§ TEXT:
· · ·
Long-awaited livestock market gets needed boost toward finish line

Haywood County Commissioners voted unanimously Monday to pitch in $25,000 toward the regional livestock market under construction in Canton, adding their name to the list of governments and organizations from around the region that have contributed to the project.

The market will offer a venue for cattlemen to sell their livestock — something the region currently lacks to the detriment of small farmers.

“I think it’s appropriate, when surrounding counties have contributed to a project within Haywood County, that we would contribute, as well,” said Commissioner Kevin Ensley. Ensley proposed the dollar figure to match what Buncombe County had contributed to the market.

The money will come out of the county’s contingency fund since it was not originally part of this year’s budget.

The regional livestock market will serve 3,000 cattle producers in the entire Western North Carolina region, providing a vital service to cattle farmers left stranded when the major livestock market serving the region in Asheville closed in 2004. Haywood County is the biggest cattle producer in the mountains, accounting for nearly a quarter of all the cattle raised in WNC.
· · ·
§ PROVIDED DATA:
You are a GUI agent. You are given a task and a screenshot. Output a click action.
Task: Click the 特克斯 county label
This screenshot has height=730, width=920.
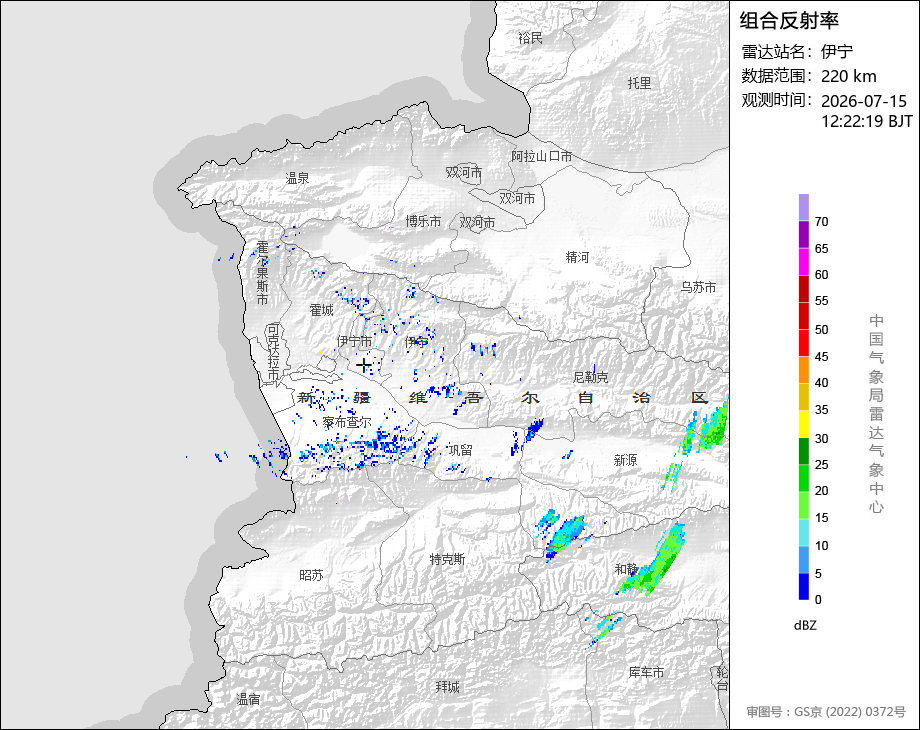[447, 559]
· · ·
§ REQUIRED ACTIONS:
#1 List every number that the livestock market article writes in numerals.
#2 Carry the livestock market article forward from its final sentence.

§ ANSWERS IN ORDER:
#1 $25,000; 3,000; 2004

#2
The effort has been led by WNC Communities, while the Southeastern Livestock Exchange has been selected to run the market once it opens.

The $3 million project was funded largely by the N.C. Tobacco Trust Fund, Golden Leaf Foundation and N.C. Rural Center. A contribution from the Appalachian Regional Commission of $350,000 was announced this week.

Struggling cattle farmers await new auction house

If all goes according to plan, a new regional livestock market will open in Canton by late May to more than 3,000 happy cattle farmers from Western North Carolina.

The venue will again provide a stable market to help livestock from WNC find their way into the global marketplace.

“It’s going to be a great opportunity for our district,” said John Queen, a Haywood County cattleman who will operate the new market. “It’ll once again bring this great agricultural county back to life.”

Cattle farmers have struggled to cope after the primary auction house serving the region shut its doors six years ago in Asheville. Traveling to markets in Tennessee, northern Georgia and eastern North Carolina has taken a big bite out of producers’ profits.

Queen recalled the days when there were not one, but five cattle markets in Western North Carolina.

“We’ve lost all that,” said Queen. “All of our farmers have to travel out of state.”

Some small cattlemen, already stretching to make ends meet, decided to leave the business.

Western North Carolina Communities, which is leading the effort, has landed $2.1 million of its $3 million target.

The $2.1 million already secured is enough to build an operable market, but nonessential components, like a compost area for manure, landscaping and a portion of parking, will be delayed until more money can be raised.

WNC Communities hopes to break ground on the project some time in February.

According to L.T. Ward, vice-president of WNC Communities, the recession is actually working in the livestock market’s favor.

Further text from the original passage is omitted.